*** Input records ***
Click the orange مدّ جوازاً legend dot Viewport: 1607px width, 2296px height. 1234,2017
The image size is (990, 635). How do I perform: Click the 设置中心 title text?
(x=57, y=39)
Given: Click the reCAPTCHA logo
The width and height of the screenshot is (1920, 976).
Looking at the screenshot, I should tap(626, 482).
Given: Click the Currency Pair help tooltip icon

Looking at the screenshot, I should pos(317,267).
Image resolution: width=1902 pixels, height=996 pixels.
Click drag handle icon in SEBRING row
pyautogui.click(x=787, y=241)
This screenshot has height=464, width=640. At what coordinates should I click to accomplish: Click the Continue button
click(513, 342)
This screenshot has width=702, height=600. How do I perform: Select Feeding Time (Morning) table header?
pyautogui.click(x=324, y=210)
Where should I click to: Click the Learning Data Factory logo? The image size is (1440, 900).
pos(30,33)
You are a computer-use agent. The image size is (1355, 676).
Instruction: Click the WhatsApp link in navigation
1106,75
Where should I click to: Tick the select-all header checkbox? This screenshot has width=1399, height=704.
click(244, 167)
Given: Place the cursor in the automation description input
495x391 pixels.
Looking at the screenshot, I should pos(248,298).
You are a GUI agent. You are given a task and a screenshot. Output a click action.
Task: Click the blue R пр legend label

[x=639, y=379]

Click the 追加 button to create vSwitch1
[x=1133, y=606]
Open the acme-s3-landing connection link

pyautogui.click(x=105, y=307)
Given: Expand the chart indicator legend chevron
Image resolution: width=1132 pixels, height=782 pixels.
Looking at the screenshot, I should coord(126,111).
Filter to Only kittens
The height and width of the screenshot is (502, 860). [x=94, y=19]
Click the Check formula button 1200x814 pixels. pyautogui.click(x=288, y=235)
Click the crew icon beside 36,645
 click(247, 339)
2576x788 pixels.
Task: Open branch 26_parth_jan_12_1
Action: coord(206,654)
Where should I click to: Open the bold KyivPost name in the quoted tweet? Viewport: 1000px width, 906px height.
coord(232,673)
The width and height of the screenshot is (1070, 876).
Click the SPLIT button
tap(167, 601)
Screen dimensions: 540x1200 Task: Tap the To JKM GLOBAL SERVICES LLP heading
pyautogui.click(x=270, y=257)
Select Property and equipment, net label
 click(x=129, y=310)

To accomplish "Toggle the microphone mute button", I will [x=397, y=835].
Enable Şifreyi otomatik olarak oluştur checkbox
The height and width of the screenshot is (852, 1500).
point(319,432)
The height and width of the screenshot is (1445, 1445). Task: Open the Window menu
*** End of Input records ***
• _Work required_
Search the entries for "agent" and copy out each line that has it.

• _Solution_
You are a computer-use agent. The image size is (1355, 676).
You are a GUI agent. You are given a task and a screenshot. Output a click action.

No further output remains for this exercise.